New Driving Laws For 2014: What Illinois Motorists Need To Know
Of course, 2014 is no exception. In fact, there are many significant legal changes for drivers this year. Here’s a short rundown.
Statewide Cellphone Driving Ban
While drivers in Chicago and a handful of other towns cannot use a handheld cellphone while operating a vehicle, a law passed by the Illinois General Assmebly makes this behavior illegal on all roadways statewide starting January 1st.
So, no matter where you drive in the state of Illinois, you must use a hands free headset, speaker phone or other hands free device when using a cell phone while driving.
No More Free Metered Parking For Most Disabled Drivers
Yes, now the vast majority of drivers using disability placards or handicap license plates will have to feed the parking meter like the other drivers.
This policy of allowing any driver with a disability placard to park for free at parking meters was changed two years ago, but did not go into effect until 2014,
Only drivers who possess a new grey and yellow placard can still park for free at meters.
The law still allows drivers who are disabled in such a way they cannot physically interact with the meter to pay for their parking are issued these new placards. Only about 10% of people who applied for disability placards have been issued the placard with more stringent restrictions.
All other drivers with standard blue disability placards or handicap plates must now feed the meter.
Also beginning this year, the fine for drivers caught misusing a disability placard will increase from
$500 to $600.
Speed Limit Increases To 70 MPH On Some Interstates
The General Assembly also overwhelmingly passed a law that would raise the speed limit on Illinois interstate expressways to 70 mph.
The bill’s sponsor, Senator Jim Oberweis contends the speed limit must be raised to 70 mph on all expressways–including any expressways which run through Chicago or the more general Chicagoland area. However, Governor Pat Quinn and the Illinois Department of Transportation believe the law only applies to rural interstates.
So speed limits are going up rom 65 to 70 mph on most interstates which are outside of metropolitan areas (Chicago, St.

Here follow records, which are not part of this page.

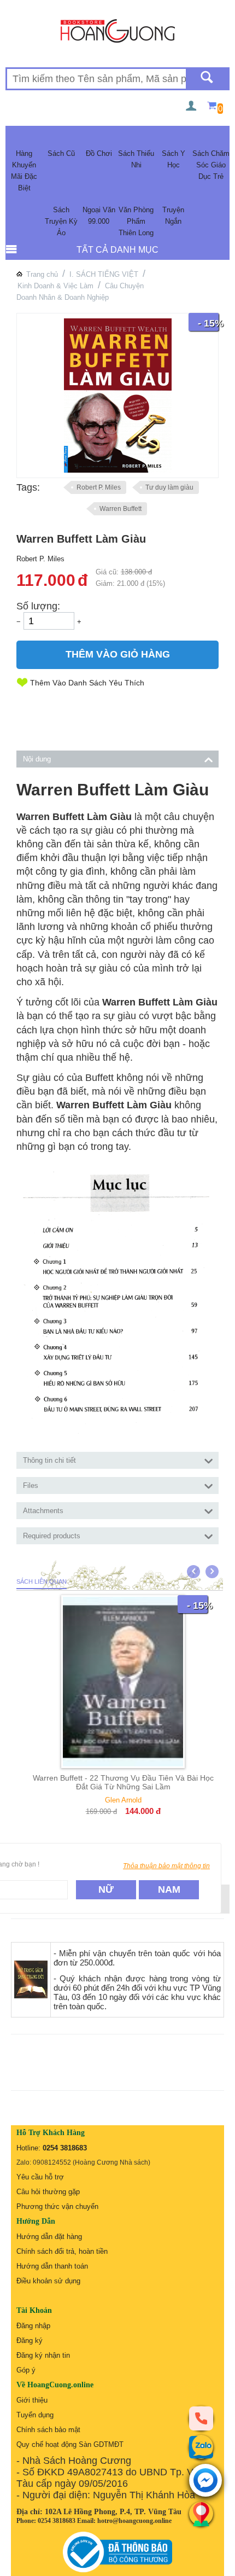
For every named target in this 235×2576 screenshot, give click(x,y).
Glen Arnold (123, 1800)
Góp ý (26, 2370)
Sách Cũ (61, 153)
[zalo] (201, 2447)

Louis, Springfield, etc.) of the state and keeping those speed limits close to Chicago and other urban areas at 55 mph.
Oberweis vows he will go back to Springfield to get the law clarified so the speed limit gets raised on interstates state wide.
But also as part of this same law, it no longer be considered a petty offense but a Class A misdemeanor if a driver exceeds the posted speed limit by 26-35 mph (previously 35 mph) over the limit and a Class B misdemeanor if a driver goes 35 or more over the limit (the previous threshold was 40 mph over the limit).
This is a law that will prohibit a driver under the age of 18 from getting a driver’s license if they have an unresolved traffic citation while still holding a Graduated Driver’s License or GDL.
The legislation is named after Kelsey Little who was seriously injured in a car crash in 2011 by a young driver only had a learner’s permit. Three days after the accident, the driver received an Illinois driver’s license.
This new law makes drivers involved in a fatal auto crash ineligible for court supervision unless they maintain a clean driving record.
Patricia’s Law bears the name of Patricia McNamara who was killed in an automobile crash, but the driver only received court supervision.